Naar boven ↑

Rechtspraak

werknemer/werkgever
Rechtbank Gelderland, 15 december 2016

werknemer/werkgever

Werknemer wordt verdacht van het verduisteren van een dakplaat van werkgever. Werknemer meent dat het ontslag onterecht is gegeven en vordert een gefixeerde schadevergoeding en billijke vergoeding. In afwachting van de bewijslevering wordt iedere verdere beslissing aangehouden.  

Feiten

Werknemer is op 4 januari 2016 in dienst getreden bij werkgever als plaatsingsmedewerker. Op 2 september 2016 heeft werkgever werknemer aangesproken op het wegnemen van dakplaten uit het magazijn van het bedrijf. Bij brief van 6 september 2016 heeft werkgever werknemer op staande voet ontslagen en heeft werkgever bij de politie aangifte gedaan van verduistering door werknemer. Werknemer verzoekt om aan hem wegens de onregelmatigheid van het ontslag een schadevergoeding ex artikel 7:672 BW toe te kennen vermeerderd met een billijke vergoeding ex artikel 7:681 BW ter hoogte van € 5000 bruto.

Oordeel

Het verzoek stelt aan de orde of er een geldige dringende reden is geweest voor het op 6 september 2016 door werkgever aan werknemer gegeven ontslag op staande voet. Werknemer betwist dat allereerst met een beroep op een tweetal formele gronden. Aan hem zou voor het ontslag niet een voldoende duidelijk verwijt zijn gemaakt en bovendien is dat ontslag niet onverwijld gegeven. Werknemer heeft op 2 september 2016 te horen gekregen dat werkgever hem ervan verdacht handelsmaterialen (een dakplaat) te hebben verduisterd, daarover is (verhit) gediscussieerd en werknemer heeft toen te horen gekregen dat hij ‘niet meer terug hoefde te komen’. Vervolgens heeft hij enkele dagen later de ontslagbrief van 6 september 2016 ontvangen en heeft hij de inhoud daarvan meteen betrokken op dit eerdere gesprek. Dat heeft werknemer ter zitting erkend. Hij begreep dus precies waarom hij op staande voet werd ontslagen en aan het anders gestelde in het verzoekschrift wordt daarom voorbijgegaan. Ervan uitgaande dat het vermoeden van verduistering na het horen van werknemer daarover op 2 september stand hield en in aanmerking nemende dat toen de non-activiteit van werknemer werd ingesteld, hetgeen de kantonrechter afleidt uit de in zoverre niet weersproken aangifte van werkgever, wordt geoordeeld dat werkgever met het geven van het ontslag op 6 september 2016 de aan de onverwijldheidseis te stellen grens niet heeft overschreden. Uit het tot dusverre overwogene volgt dus dat inhoudelijk beoordeeld moet worden of zich een dringende reden voor ontslag op staande voet heeft voorgedaan. Het gaat dan (simpel) om de vraag of werknemer een dakplaat heeft verduisterd. Werknemer heeft betwist dat hij voor een vriend een dakplaat heeft geplaatst zonder deze in rekening te brengen. Aan werkgever zal daarom bewijs van dit gestelde feit worden opgedragen, omdat dit – mits bewezen – het ontslag op staande voet wel rechtvaardigt. In afwachting van de bewijslevering wordt iedere verdere beslissing aangehouden.

**Vastgelegde gegevens:**
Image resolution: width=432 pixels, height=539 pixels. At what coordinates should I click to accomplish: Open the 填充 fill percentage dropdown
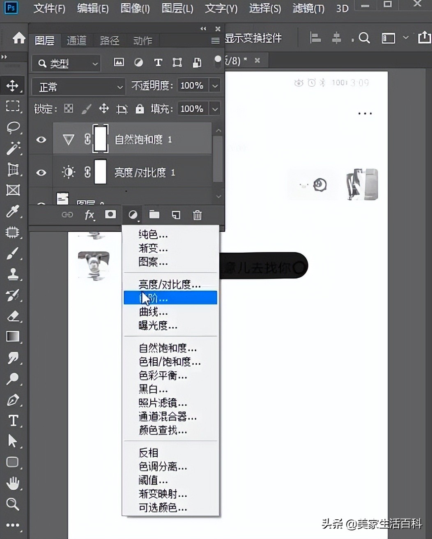click(215, 108)
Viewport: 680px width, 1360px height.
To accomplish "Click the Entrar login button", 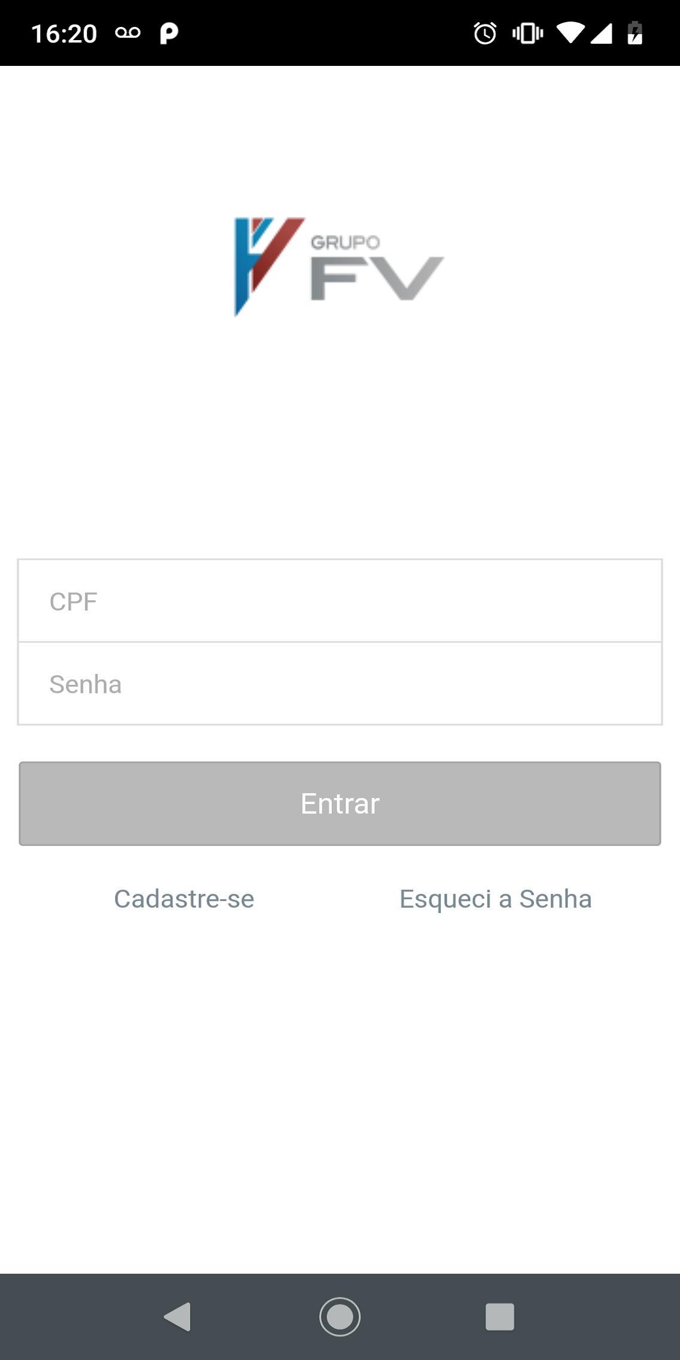I will click(x=340, y=803).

**Opdrachten:**
**a)** Schrijf uit de tekst over het ontslag op staande voet letterlijk over wat begint met "Werknemer is op" en doorloopt tot en met "van € 5000 bruto.".
**b)** Som alle verschillende datums op die in de tekst over het ontslag op staande voet worden genoemd.

**Antwoorden per opdracht:**
**a)**
Werknemer is op 4 januari 2016 in dienst getreden bij werkgever als plaatsingsmedewerker. Op 2 september 2016 heeft werkgever werknemer aangesproken op het wegnemen van dakplaten uit het magazijn van het bedrijf. Bij brief van 6 september 2016 heeft werkgever werknemer op staande voet ontslagen en heeft werkgever bij de politie aangifte gedaan van verduistering door werknemer. Werknemer verzoekt om aan hem wegens de onregelmatigheid van het ontslag een schadevergoeding ex artikel 7:672 BW toe te kennen vermeerderd met een billijke vergoeding ex artikel 7:681 BW ter hoogte van € 5000 bruto.

**b)**
- 15 december 2016
- 4 januari 2016
- 2 september 2016
- 6 september 2016